Do livro Castelo de guardanapos
Era uma noite dessas, mal sonhada. Os ruídos noturnos estouravam no inconsciente moribundo. Acordei, acho, ouvindo vozes alteradas dentro de casa. Discutiam. As vozes vinham do banheiro. Pé ante pé espiei. Na cena, a população do banheiro reunida em mesa redonda na tampa do vaso discutia sobre globalização, crise financeira; a missão social de cada um, etc. Num banheiro que se esforça para manter a classe (apenas classe, nem alta, nem baixa, nem nada) a população de coisas não é lá muito ampla e muito menos requintada. Pelo menos os nacionais não são obrigados a conviverem com estrangeiros de nariz empinado. Os atuais eram rigorosamente nacional-socialistas.

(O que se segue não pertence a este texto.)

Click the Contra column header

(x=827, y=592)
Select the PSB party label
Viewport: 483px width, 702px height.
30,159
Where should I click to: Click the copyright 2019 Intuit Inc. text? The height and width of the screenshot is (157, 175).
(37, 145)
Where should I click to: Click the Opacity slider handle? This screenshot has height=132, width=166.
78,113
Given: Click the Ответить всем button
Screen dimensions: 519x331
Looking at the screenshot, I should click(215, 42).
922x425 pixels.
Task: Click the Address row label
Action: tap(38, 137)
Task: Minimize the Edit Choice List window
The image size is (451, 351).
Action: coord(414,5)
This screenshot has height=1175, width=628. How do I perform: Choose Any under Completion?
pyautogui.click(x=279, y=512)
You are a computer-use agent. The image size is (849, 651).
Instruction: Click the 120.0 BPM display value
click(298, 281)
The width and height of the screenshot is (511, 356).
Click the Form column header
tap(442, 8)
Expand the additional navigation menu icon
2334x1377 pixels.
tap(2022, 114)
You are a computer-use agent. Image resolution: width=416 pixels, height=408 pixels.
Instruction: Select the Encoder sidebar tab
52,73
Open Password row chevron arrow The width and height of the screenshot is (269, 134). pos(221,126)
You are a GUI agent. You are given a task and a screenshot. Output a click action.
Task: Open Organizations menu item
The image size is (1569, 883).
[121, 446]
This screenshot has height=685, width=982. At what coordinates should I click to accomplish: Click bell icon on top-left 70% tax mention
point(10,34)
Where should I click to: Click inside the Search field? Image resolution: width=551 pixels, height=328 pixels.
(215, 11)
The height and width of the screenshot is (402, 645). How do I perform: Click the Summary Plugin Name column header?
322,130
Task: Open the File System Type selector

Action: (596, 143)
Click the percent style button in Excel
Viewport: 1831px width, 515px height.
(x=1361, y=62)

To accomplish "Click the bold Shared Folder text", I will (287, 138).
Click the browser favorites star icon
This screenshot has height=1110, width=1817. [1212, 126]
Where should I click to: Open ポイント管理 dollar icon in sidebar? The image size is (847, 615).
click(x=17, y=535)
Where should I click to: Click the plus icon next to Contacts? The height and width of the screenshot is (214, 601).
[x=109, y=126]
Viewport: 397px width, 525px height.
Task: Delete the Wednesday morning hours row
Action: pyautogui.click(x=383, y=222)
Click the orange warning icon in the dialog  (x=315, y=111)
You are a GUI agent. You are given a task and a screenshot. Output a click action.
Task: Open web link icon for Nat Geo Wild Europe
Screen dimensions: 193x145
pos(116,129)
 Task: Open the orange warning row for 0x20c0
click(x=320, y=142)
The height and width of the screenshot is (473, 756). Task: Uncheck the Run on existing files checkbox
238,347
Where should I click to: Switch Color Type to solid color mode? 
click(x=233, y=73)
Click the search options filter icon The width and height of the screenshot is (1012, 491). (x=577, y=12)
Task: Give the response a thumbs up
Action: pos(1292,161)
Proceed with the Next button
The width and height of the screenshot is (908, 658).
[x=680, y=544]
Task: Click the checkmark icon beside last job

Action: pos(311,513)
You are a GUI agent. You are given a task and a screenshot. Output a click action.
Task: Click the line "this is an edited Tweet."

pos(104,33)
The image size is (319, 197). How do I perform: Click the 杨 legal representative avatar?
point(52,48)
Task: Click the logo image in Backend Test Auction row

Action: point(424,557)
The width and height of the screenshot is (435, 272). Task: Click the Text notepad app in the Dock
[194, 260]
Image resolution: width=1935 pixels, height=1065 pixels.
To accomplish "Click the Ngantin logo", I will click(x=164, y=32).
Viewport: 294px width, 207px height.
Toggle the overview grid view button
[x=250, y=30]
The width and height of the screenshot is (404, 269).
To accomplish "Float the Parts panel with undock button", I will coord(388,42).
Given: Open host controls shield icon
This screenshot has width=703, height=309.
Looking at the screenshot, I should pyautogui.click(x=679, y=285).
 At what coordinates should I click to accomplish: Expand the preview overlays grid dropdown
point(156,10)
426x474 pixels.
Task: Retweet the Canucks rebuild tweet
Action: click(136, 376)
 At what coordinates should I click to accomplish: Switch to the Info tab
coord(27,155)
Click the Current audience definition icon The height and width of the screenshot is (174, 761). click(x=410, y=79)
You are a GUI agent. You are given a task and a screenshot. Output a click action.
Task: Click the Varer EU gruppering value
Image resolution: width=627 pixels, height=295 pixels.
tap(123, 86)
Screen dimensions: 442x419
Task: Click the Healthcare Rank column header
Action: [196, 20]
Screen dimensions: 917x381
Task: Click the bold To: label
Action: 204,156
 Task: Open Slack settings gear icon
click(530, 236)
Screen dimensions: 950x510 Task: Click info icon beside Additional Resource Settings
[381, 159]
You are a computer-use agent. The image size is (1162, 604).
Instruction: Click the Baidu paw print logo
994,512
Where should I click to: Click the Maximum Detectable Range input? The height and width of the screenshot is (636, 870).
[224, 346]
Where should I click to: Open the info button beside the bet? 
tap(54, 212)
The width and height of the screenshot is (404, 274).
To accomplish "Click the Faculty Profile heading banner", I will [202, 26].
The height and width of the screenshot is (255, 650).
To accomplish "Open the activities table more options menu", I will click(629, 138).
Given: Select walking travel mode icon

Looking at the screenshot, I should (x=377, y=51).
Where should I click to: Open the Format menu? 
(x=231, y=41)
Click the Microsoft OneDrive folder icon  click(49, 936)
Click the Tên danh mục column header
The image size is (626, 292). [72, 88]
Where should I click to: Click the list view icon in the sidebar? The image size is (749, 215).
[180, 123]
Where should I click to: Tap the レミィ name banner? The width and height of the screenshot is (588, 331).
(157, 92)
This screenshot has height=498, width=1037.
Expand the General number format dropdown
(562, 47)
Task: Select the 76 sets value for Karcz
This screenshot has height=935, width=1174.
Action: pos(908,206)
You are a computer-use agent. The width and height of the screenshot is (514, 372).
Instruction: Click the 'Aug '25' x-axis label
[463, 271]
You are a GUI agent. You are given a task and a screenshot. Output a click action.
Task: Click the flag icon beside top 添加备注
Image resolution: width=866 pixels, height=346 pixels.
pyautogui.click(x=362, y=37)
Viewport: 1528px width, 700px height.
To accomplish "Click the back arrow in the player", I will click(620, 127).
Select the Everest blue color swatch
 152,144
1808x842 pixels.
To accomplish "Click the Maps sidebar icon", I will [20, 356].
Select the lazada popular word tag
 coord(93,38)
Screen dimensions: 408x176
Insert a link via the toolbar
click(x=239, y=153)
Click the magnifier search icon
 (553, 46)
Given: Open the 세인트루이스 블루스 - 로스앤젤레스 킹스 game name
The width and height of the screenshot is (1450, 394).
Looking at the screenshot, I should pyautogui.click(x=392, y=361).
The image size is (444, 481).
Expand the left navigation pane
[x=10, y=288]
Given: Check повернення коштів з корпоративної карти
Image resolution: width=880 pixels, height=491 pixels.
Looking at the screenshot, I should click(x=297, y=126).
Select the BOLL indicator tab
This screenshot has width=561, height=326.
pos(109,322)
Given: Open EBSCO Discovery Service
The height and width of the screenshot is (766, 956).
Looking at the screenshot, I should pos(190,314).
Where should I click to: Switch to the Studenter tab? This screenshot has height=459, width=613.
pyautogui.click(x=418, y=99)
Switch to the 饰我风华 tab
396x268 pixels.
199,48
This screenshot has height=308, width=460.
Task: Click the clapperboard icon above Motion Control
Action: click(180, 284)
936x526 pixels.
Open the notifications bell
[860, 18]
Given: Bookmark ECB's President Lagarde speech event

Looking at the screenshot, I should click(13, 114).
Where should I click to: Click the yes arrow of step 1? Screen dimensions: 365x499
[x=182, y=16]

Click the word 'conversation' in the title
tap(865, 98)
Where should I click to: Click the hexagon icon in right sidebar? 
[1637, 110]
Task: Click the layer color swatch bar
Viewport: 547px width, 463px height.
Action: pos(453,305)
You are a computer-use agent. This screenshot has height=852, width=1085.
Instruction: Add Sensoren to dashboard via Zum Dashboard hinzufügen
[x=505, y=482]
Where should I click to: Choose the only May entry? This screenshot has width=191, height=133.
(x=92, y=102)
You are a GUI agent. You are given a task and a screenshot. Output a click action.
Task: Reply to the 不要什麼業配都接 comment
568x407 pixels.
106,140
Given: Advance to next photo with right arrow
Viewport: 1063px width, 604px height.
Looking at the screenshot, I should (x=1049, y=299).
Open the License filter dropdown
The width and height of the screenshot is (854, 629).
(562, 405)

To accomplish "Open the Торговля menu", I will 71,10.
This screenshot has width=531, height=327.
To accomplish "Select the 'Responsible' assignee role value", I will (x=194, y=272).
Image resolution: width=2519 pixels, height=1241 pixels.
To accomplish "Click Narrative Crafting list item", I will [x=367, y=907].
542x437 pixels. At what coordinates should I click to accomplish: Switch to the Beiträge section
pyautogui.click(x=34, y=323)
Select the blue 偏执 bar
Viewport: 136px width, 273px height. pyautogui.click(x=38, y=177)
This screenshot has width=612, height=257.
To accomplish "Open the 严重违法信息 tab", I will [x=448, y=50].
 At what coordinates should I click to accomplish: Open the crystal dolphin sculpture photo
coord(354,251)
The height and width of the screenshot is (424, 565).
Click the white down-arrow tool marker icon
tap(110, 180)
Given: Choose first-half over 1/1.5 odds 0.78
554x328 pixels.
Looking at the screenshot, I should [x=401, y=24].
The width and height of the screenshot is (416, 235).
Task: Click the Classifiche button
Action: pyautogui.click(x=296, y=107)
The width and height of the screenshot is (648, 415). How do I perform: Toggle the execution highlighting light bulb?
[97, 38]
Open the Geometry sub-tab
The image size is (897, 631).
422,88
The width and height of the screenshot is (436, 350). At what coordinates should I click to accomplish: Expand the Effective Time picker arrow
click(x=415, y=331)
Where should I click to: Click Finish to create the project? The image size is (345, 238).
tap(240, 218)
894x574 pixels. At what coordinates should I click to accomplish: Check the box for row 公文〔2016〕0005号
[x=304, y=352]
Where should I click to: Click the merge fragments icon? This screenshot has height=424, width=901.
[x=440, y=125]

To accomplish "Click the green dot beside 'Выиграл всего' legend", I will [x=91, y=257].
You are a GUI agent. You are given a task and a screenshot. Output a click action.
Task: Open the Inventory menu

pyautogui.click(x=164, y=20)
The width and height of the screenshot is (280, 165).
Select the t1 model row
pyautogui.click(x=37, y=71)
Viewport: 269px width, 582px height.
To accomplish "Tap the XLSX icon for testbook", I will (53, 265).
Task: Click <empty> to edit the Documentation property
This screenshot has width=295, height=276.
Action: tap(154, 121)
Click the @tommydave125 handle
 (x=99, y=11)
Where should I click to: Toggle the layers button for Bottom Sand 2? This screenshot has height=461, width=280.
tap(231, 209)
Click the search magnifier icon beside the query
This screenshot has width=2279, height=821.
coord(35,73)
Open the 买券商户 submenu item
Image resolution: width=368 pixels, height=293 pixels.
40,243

Presidia a reunião o sabonete, que  abriu também sua queixosa pauta: estava cansado de ser levado da pia para o box e vice-versa, tendo assim uma jornada de trabalho intensa e uma expectativa de vida muito abaixo da média. Isso quando não secava ao chão, derrubado que fora, sem que alguém o levantasse. Isso quando não passava, por puro descaso, maior parte do tempo se desgastando dentro de uma saboneteira de plástico cheia d’água? Citada pelo parceiro, a saboneteira pediu a palavra e, sem rodeios, isentando-se pelo descaso  referido, reclamou do gosto duvidoso de quem andava fazendo os últimos ranchos(engoli em seco), optando por usuários(dela)  de baixa qualidade, que deixavam em seus delicados ralos  verdadeiras crostas mal cheirosas. A saboneteira pegou pesado e logo se desculpou dizendo que viveria harmonicamente com qualquer um, menos sabão!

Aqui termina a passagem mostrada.